A review by cupiscent
The Road to Bedlam by Mike Shevdon

2.0

Not bad, just not really satisfying at all. I was looking forward to seeing the polish of practice smoothing out some of glitches that marred the first book, but instead they seem to have got worse, and many of the good elements of the first one were not repeated here. This is far less tight that the first one, and where Sixty-one Nails was pretty non-stop and pacey, this spends pages woffling about, as our narrator steps us through moral or mental processes, many of which had been discussed previously anyway. It felt like endlessly churning over the same space, not really moving anything forward. Like a car bogged in the mud.
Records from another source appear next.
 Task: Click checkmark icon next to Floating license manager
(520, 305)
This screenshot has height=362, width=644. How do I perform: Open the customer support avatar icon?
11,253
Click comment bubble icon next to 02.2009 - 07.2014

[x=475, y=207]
Separately, both the girls-lost-to-the-sea storyline and the fate-of-his-daughter storyline are fascinating and have some really interesting material - and I can totally see the thematic link in there (I should, he beats us over the head with it explicitly) - but they were never really interwoven in the novel, making it feel more like the seaside story was shoved into the middle to make things longer - and Raffmir popping up at random to Be Portentious didn't help at all. And I was looking forward to some digging into Bedlam and the relationship of insanity to society (especially given the excellent work in the first one with arcane legal ritual and magic), but actually there was just a passing reference.

I am disappoint. Pretty mediocre. Won't be reading further.